Forced Ranking Simulation

Agent-based simulation demonstrating systematic classification errors in forced distribution performance management systems.

Overview

This repository contains the simulation code supporting the empirical analysis in The Cage and the Mirror: Engineering Capability Within Organizational Constraints (McEntire, 2025). The simulation models a technology organization with ~1,000 engineers distributed across teams and demonstrates that forced ranking systems—which evaluate employees relative to teammates and apply fixed distribution requirements—produce error rates of 32-54% even under idealized conditions.

Key Findings

Random Assignment (Best Case): 32% error rate
Realistic Conditions (Team Quality Variance): 54% error rate
Power Law Distribution + Strong Clustering: Up to 80% error rate on promotions

These errors are not implementation failures—they are mathematical necessities that emerge from evaluating a global population using local frames.

What is Forced Ranking?

Forced ranking (also called "stack ranking" or "rank and yank") mandates that managers:

Evaluate employees relative to their teammates
Apply predetermined performance categories (e.g., top 15%, middle 70%, bottom 15%)
Fire the bottom performers and promote the top performers from each team

The system assumes that small teams are representative samples of the company's global talent distribution.
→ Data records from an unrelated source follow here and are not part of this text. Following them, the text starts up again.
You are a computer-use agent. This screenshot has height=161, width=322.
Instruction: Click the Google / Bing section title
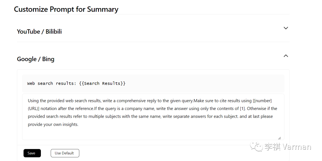35,59
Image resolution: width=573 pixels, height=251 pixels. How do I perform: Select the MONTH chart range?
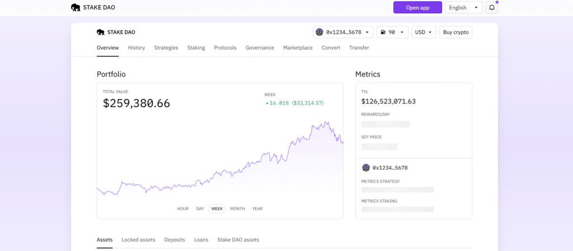(237, 209)
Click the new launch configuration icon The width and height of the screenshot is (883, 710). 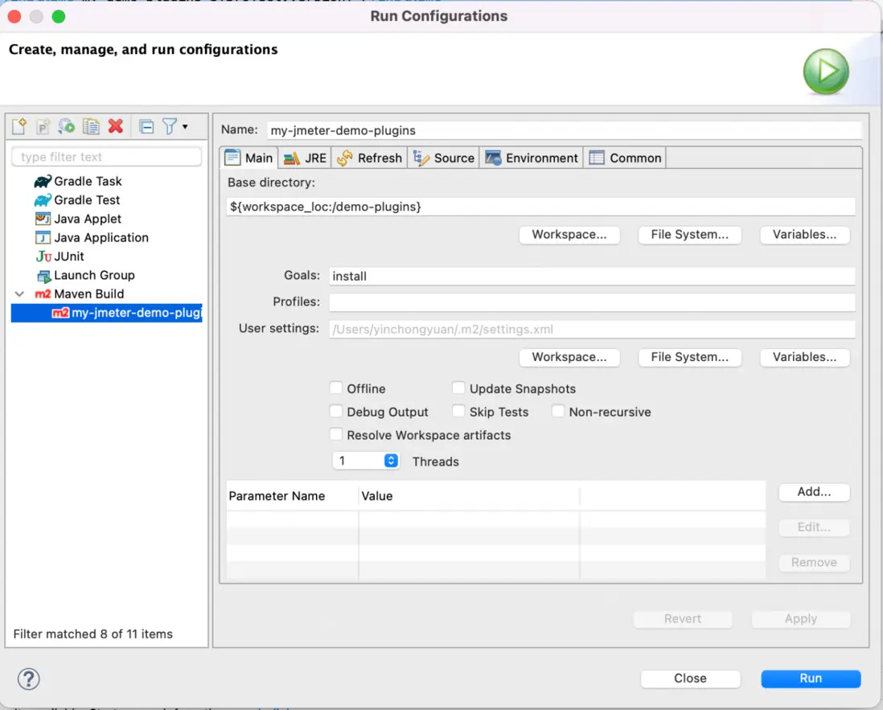pos(19,126)
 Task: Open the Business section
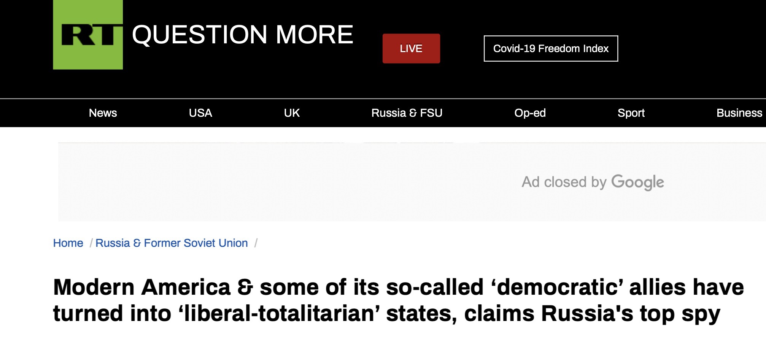[x=739, y=113]
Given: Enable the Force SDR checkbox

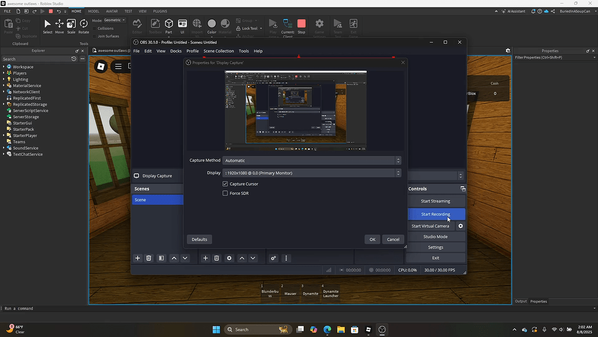Looking at the screenshot, I should (x=225, y=193).
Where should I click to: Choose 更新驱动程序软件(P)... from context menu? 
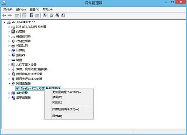[67, 92]
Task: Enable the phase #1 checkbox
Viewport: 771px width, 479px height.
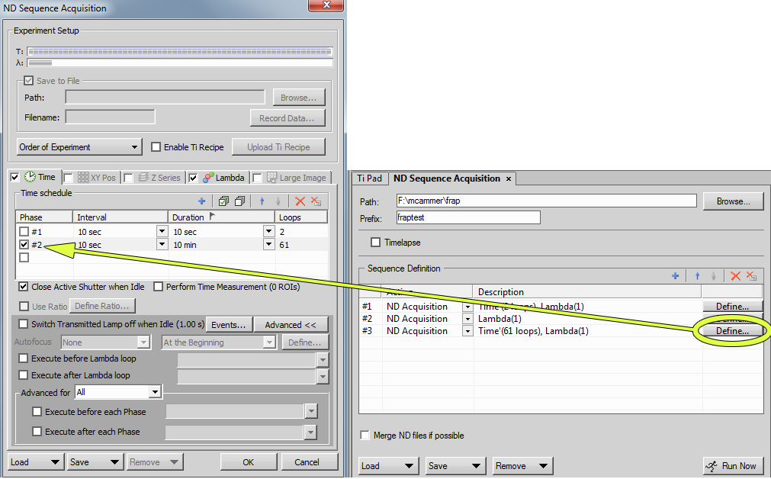Action: pos(24,231)
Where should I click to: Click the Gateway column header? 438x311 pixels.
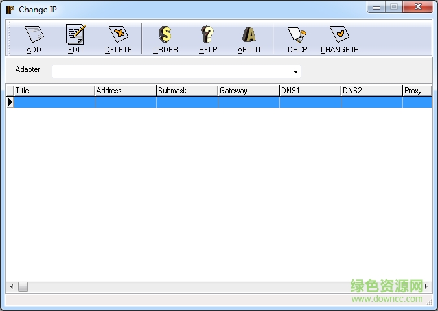coord(248,91)
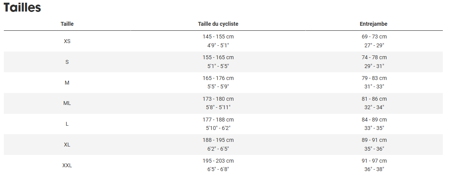Select the "74 - 78 cm" inseam value

[373, 58]
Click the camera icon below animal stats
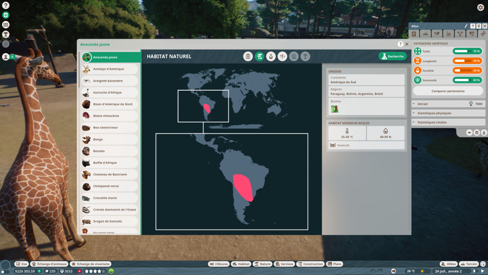The width and height of the screenshot is (488, 275). [x=469, y=132]
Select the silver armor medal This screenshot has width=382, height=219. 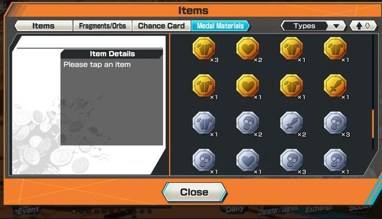click(x=204, y=123)
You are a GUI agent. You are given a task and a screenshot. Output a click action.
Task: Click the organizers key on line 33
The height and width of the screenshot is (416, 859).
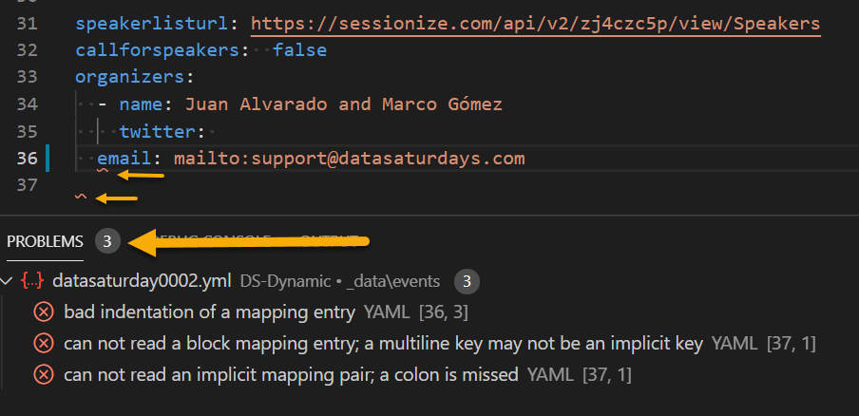[x=130, y=77]
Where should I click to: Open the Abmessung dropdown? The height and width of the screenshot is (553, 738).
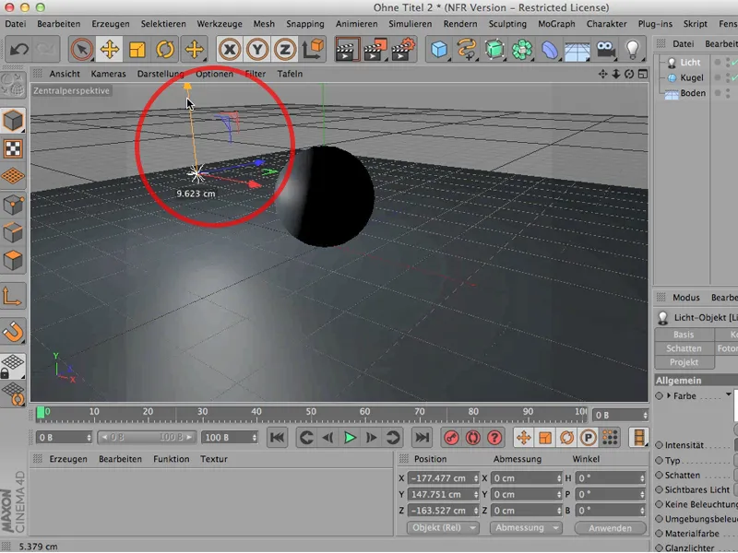pos(525,527)
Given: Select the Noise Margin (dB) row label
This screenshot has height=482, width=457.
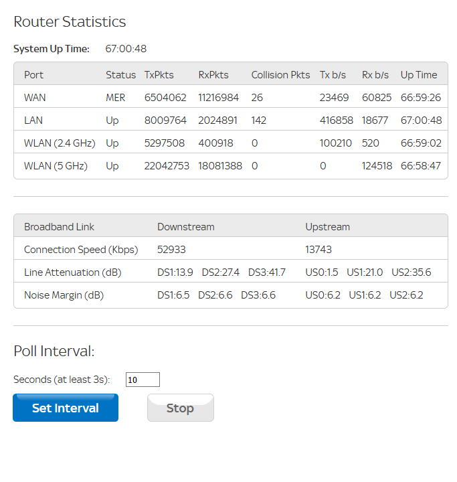Looking at the screenshot, I should click(64, 295).
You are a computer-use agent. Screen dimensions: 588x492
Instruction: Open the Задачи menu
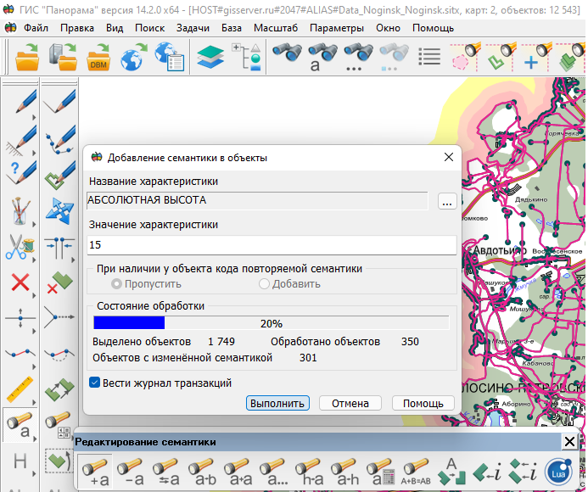coord(193,28)
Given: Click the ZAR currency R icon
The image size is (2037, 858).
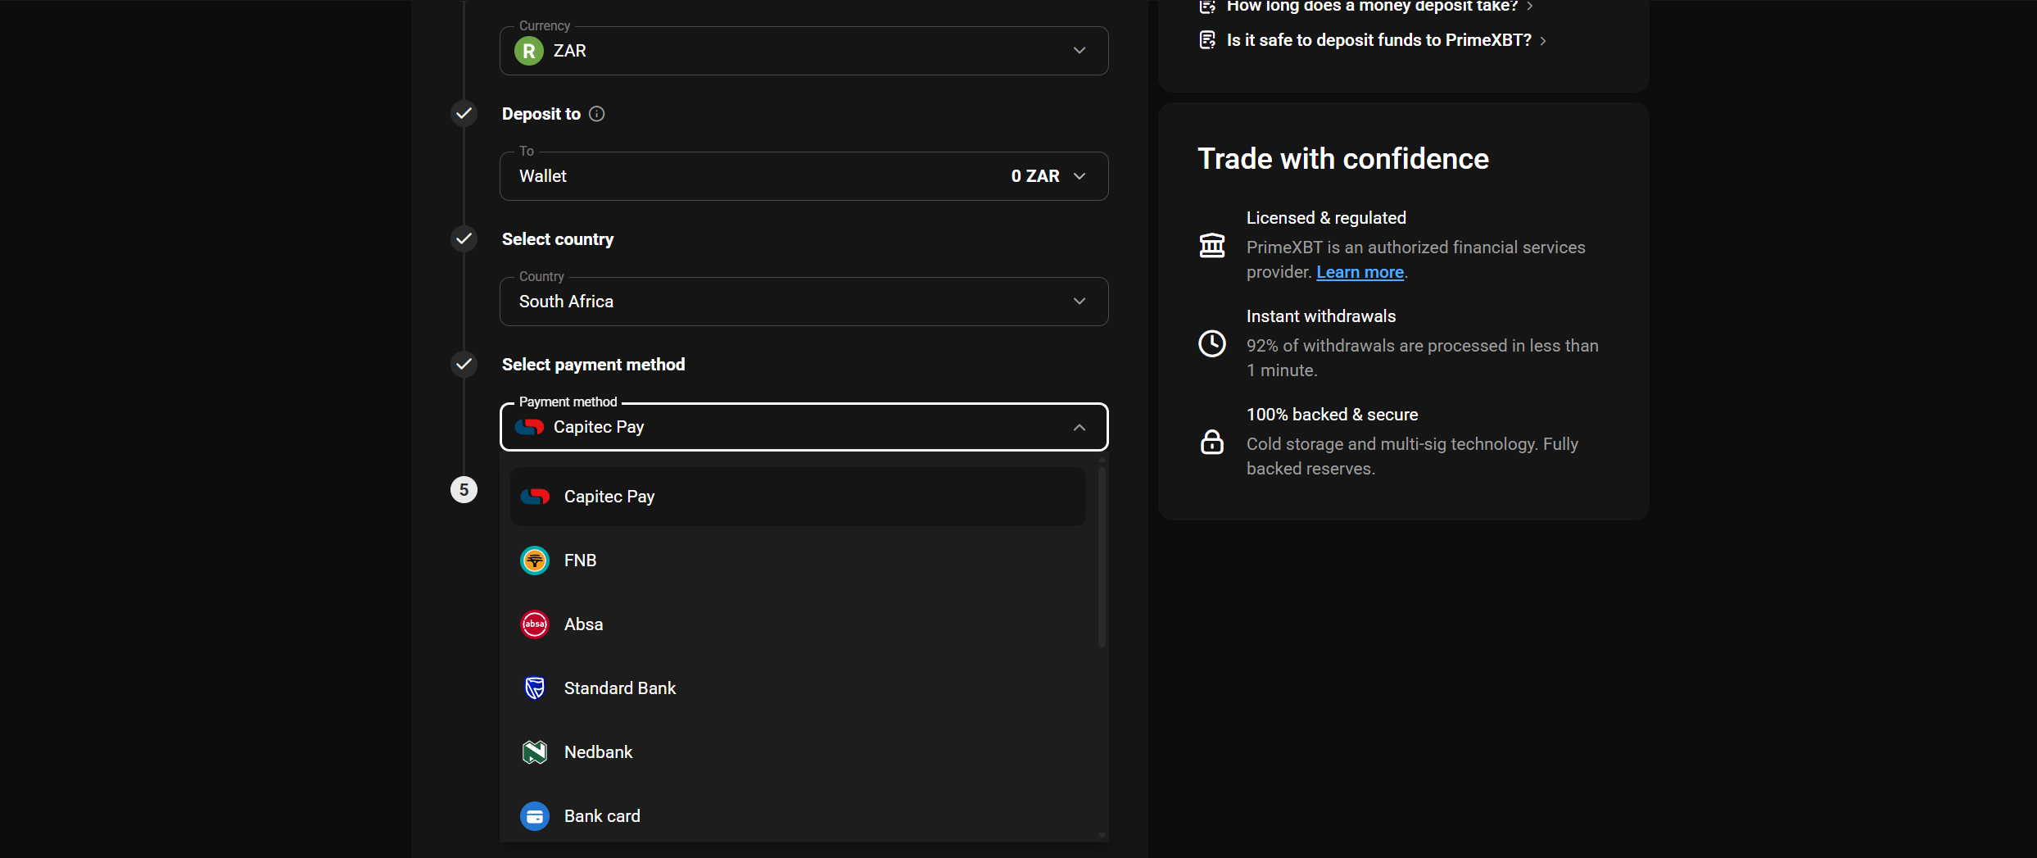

This assumption is false, and the consequences are severe.

Installation

Requirements

Python 3.8+
NumPy
Pandas
Matplotlib
SciPy
Seaborn (optional, for visualizations)

Setup

git clone https://github.com/jmcentire/forced_rank.git
cd forced_rank
pip install -r requirements.txt

Quick Start

Run Basic Simulation

from forced_rank import run_simulation, print_results

# Random assignment (best case)
results_random = run_simulation(use_bias=False, num_simulations=100)
print_results(results_random, "Random Assignment")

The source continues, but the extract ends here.